Particles cache issues

Thanks @ebirn for providing these details.
Please can you describe the cache implementation, including details like

  • Does the cache_path as defined for the CryoSPARC target include symbolic links.
  • Is the storage for cache_path local to the compute not or shared between compute nodes.
  • In case of share cache storage, please can you post storage server (export) and client (mount) configuration settings/options.

Hi,

  • The cache path configured for the cache does not contain any symlinks
  • it is a shared filesystem between compute nodes
  • filesystem type is Beegfs. It is a shared filesystem for multiple users and mounted on all compute nodes in the cluster. It is constantly used for various temporary data (as scratch filesystem)

There is sufficient space in the filesystem and the user running the cryosparc jobs does have access to the filesystem. While we can sporadically reproduce this cache issue, I don’t believe it is an issue with the underlying filesystem. I think the over all error rates would be higher than what we see.

■ Dataset ■
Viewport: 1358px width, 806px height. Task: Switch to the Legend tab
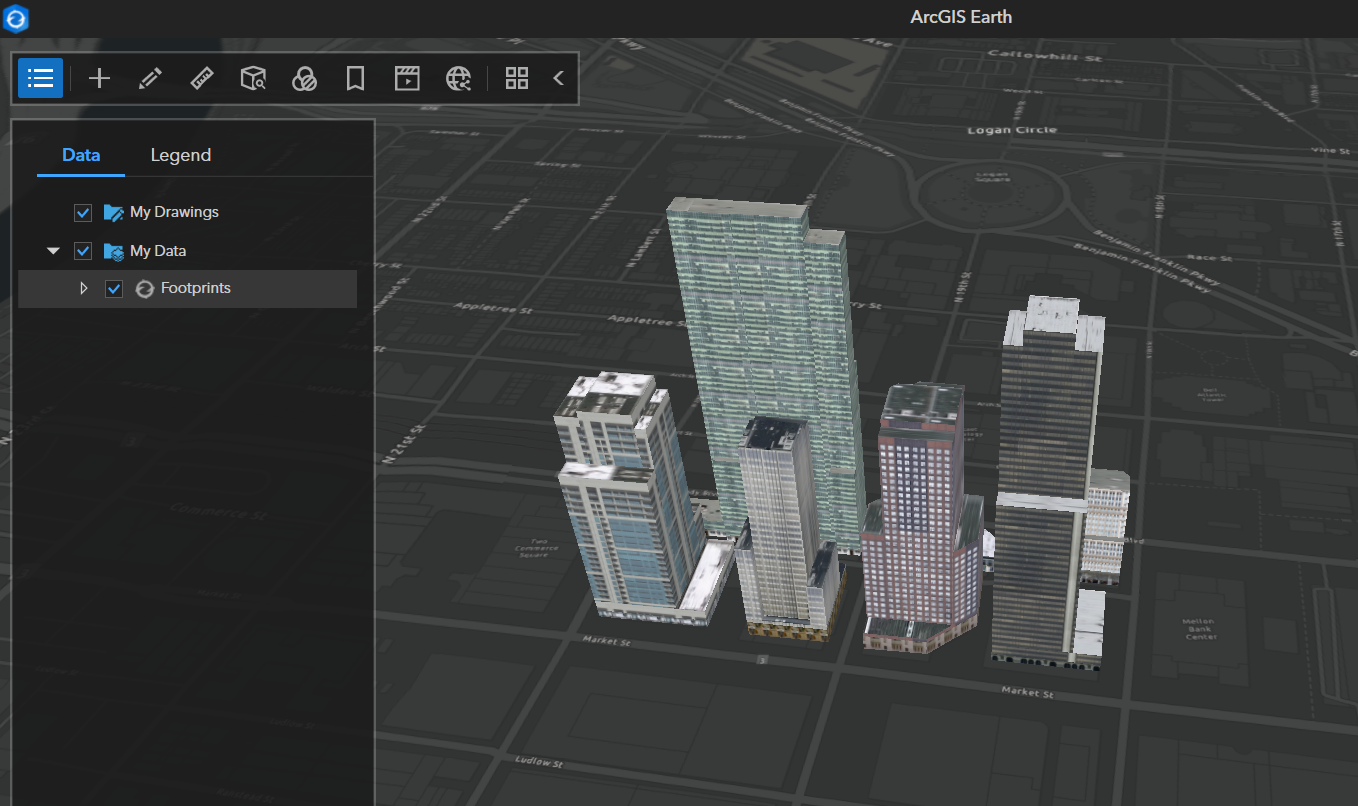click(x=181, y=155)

==

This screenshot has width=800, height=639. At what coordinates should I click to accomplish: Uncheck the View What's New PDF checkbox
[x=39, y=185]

■ Written instruction ■
In the particle cache issues thread, list each point the reply makes in its bulleted list about the cache path and its storage. Answer from the text by itself, not from the material.

■ Exercise answer ■
- The configured cache path contains no symbolic links.
- The cache is on a filesystem shared between compute nodes.
- The filesystem type is BeeGFS. It is shared by multiple users, mounted on all compute nodes in the cluster, and constantly used for various temporary data as a scratch filesystem.